A User Advisory Group (UAG) actively participated in the IAT design and assessment. The task focused on gene normalization (identifying gene mentions in the article and linking these genes to standard database identifiers), gene ranking based on the overall importance of each gene mentioned in the article, and gene-oriented document retrieval (identifying full text papers relevant to a selected gene). Six systems participated and all processed and displayed the same set of articles. The articles were selected based on content known to be problematic for curation, such as ambiguity of gene names, coverage of multiple genes and species, or introduction of a new gene name. Members of the UAG curated three articles for training and assessment purposes, and each member was assigned a system to review. A questionnaire related to the interface usability and task performance (as measured by precision and recall) was answered after systems were used to curate articles. Although the limited number of articles analyzed and users involved in the IAT experiment precluded rigorous quantitative analysis of the results, a qualitative analysis provided valuable insight into some of the problems encountered by users when using the systems. The overall assessment indicates that the system usability features appealed to most users, but the system performance was suboptimal (mainly due to low accuracy in gene normalization). Some of the issues included failure of species identification and gene name ambiguity in the gene normalization task leading to an extensive list of gene identifiers to review, which, in some cases, did not contain the relevant genes. The document retrieval suffered from the same shortfalls. The UAG favored achieving high performance (measured by precision and recall), but strongly recommended the addition of features that facilitate the identification of correct gene and its identifier, such as contextual information to assist in disambiguation.

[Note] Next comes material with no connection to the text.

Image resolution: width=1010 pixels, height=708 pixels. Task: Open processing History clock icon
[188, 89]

The IAT was an informative exercise that advanced the dialog between curators and developers and increased the appreciation of challenges faced by each group. A major conclusion was that the intended users should be actively involved in every phase of software development, and this will be strongly encouraged in future tasks. The IAT Task provides the first steps toward the definition of metrics and functional requirements that are necessary for designing a formal evaluation of interactive curation systems in the BioCreative IV challenge.

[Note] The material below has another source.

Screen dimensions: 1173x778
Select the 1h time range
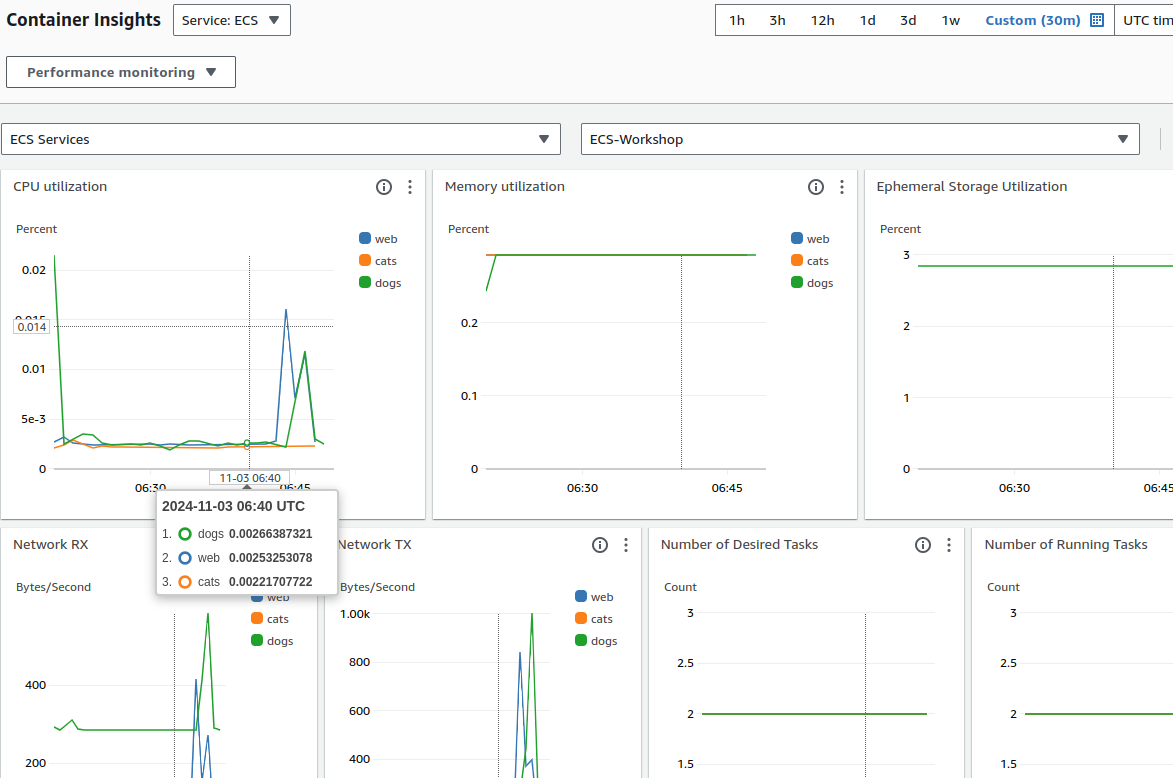pyautogui.click(x=737, y=20)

生物创意挑战赛评估是一个面向整个社区的活动,旨在评估应用于生物领域的文本挖掘和信息提取系统。生物注释员社区作为生物医学文献的积极使用者,为文本挖掘工具提供了多样化和参与度高的最终用户群体。早期的生物创意挑战赛涉及许多文本挖掘团队开发与生物注释相关的基本能力,但它们并未解决系统使用、纳入工作流程以及被注释员采用等问题。因此,在生物创意挑战赛 III(BC-III)中,引入了交互式任务(IAT),以解决文本挖掘工具在实际生物注释任务中的实用性和可用性问题。为了支持 IAT 在 BC-III 中的目标,我们征求了开发人员和最终用户的参与,并要求开发一个用户界面来进行交互式任务处理。

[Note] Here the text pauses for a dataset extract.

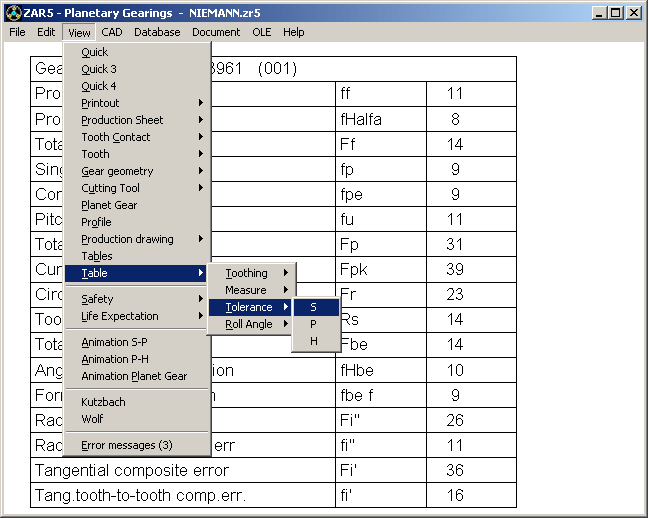Select the Profile menu entry
648x518 pixels.
tap(96, 222)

用户顾问小组(UAG)积极参与了 IAT 的设计和评估。该任务侧重于基因标准化(确定文章中的基因提及,并将这些基因链接到标准数据库标识符)、基于文章中提及的每个基因的整体重要性的基因排名,以及面向基因的文档检索(确定与选定基因相关的全文论文)。六个系统参与其中,并处理和显示了相同的文章集。这些文章是根据已知对注释有问题的内容选择的,例如基因名称的歧义、多个基因和物种的覆盖范围,或引入新的基因名称。UAG 的成员为培训和评估目的注释了三篇文章,并且为每个成员分配了一个系统进行审查。在使用系统注释文章后,回答了与界面可用性和任务性能(以精度和召回率衡量)相关的问卷。尽管分析的文章数量有限,参与 IAT 实验的用户数量有限,因此无法对结果进行严格的定量分析,但定性分析提供了一些有价值的见解,了解用户在使用系统时遇到的一些问题。总体评估表明,系统可用性功能吸引了大多数用户,但系统性能不理想(主要是由于基因标准化的准确性较低)。一些问题包括物种识别失败和基因名称歧义导致需要审查大量基因标识符,而在某些情况下,这些标识符并不包含相关基因。文档检索也存在同样的缺陷。UAG 赞成实现高性能(以精度和召回率衡量),但强烈建议添加有助于识别正确基因及其标识符的功能,例如上下文信息以协助消歧。
IAT 是一项有益的练习,它促进了注释员和开发人员之间的对话,并提高了每个群体对所面临挑战的认识。一个主要结论是,预期用户应积极参与软件开发的每个阶段,这将在未来的任务中得到大力鼓励。IAT 任务为定义生物创意挑战赛 IV 中交互式注释系统正式评估所需的指标和功能要求提供了第一步。